Data section.
·····
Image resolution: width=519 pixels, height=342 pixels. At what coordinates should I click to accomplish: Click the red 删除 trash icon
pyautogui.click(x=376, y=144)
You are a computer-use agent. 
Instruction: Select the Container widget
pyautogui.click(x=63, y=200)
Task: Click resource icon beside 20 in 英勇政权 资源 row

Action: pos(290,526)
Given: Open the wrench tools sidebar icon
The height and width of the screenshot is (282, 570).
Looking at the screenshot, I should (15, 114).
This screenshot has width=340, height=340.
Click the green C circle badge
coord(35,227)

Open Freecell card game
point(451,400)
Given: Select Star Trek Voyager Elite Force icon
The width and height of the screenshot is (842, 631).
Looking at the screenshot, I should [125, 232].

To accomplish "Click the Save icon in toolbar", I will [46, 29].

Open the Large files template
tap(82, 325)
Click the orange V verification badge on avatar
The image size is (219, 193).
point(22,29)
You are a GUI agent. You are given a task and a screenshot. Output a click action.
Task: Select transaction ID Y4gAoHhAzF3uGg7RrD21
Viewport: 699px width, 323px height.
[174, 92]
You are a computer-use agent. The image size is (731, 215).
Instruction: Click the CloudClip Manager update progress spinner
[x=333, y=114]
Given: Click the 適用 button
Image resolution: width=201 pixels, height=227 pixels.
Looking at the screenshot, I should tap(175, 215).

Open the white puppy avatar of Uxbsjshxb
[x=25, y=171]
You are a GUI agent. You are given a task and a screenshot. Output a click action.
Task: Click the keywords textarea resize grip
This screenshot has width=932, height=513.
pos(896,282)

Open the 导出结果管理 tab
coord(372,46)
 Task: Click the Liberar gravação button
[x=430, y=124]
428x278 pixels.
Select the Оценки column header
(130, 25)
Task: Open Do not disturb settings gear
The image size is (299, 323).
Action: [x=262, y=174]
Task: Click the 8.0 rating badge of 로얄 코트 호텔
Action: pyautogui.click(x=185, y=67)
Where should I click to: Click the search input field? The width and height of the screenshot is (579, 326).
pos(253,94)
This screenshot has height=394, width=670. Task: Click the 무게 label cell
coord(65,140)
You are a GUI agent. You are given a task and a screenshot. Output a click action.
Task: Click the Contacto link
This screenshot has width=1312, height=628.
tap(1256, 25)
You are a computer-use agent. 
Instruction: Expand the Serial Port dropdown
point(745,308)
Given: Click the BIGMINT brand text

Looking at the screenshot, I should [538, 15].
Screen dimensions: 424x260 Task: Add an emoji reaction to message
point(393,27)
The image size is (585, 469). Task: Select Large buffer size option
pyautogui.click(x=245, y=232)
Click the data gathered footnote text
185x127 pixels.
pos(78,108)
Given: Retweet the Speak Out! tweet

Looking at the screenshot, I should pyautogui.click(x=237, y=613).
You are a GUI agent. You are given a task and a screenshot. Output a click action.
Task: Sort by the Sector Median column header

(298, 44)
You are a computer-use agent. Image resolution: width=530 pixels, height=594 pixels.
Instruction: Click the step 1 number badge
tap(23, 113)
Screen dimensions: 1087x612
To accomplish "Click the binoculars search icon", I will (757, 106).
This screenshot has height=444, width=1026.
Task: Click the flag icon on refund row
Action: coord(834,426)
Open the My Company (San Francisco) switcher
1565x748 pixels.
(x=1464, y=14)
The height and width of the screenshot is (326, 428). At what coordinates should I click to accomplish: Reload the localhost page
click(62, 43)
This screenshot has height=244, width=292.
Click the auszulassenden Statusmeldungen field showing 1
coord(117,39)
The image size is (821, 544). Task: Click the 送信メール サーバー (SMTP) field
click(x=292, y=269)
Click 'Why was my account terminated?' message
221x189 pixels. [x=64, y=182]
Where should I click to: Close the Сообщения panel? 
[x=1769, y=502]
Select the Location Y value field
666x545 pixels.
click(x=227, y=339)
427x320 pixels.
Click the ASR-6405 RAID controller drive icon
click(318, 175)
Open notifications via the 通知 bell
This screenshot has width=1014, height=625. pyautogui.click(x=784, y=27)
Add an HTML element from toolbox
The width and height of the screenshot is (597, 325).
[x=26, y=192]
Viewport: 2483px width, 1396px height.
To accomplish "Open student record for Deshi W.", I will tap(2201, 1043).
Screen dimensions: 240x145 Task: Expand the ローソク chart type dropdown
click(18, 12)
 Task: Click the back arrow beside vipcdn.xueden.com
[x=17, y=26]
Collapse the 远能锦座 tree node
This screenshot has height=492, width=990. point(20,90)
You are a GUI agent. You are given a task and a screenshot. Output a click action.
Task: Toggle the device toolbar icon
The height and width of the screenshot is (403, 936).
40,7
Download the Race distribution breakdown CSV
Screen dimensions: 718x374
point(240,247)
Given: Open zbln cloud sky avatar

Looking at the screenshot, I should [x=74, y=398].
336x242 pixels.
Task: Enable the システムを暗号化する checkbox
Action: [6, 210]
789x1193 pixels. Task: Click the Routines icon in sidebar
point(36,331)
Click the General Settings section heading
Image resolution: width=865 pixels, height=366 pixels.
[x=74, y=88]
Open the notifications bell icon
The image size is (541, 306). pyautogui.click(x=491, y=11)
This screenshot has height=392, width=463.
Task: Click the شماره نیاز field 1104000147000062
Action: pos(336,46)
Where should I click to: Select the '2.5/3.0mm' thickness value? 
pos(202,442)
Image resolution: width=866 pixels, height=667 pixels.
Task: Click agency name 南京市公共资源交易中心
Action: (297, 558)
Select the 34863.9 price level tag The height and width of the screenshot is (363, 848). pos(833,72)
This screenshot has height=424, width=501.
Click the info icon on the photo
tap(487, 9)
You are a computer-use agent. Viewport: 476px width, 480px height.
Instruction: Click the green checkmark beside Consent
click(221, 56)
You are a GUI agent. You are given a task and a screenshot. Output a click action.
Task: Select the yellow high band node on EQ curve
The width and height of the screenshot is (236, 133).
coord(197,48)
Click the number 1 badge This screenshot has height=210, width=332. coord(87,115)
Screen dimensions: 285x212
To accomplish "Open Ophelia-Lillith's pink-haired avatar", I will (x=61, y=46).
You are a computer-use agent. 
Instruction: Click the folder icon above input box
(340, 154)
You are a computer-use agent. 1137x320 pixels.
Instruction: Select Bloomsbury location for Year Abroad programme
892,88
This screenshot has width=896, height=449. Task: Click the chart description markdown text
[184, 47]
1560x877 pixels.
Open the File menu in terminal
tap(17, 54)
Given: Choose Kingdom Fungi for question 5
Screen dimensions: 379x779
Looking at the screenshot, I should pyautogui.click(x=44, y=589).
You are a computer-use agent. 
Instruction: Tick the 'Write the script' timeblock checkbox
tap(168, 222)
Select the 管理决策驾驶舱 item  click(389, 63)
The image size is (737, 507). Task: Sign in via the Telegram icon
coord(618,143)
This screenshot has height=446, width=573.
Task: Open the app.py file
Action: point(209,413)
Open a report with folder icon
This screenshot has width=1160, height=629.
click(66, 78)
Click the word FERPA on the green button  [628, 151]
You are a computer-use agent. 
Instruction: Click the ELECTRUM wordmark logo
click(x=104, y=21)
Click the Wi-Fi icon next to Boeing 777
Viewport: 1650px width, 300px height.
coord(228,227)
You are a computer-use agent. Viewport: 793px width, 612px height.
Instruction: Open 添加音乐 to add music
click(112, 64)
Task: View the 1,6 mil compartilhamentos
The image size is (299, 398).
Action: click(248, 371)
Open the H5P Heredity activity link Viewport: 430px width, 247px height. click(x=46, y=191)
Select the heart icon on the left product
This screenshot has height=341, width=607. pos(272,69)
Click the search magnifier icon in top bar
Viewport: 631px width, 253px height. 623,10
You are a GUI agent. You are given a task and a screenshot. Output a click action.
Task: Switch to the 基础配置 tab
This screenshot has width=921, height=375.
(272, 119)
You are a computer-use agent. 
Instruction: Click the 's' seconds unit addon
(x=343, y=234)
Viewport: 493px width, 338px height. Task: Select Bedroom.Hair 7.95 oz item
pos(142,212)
·····
Aim of the exercise.
Would you please state how many lines in the material hold "toolbar"? The number alone will do.

Answer for this exercise.
2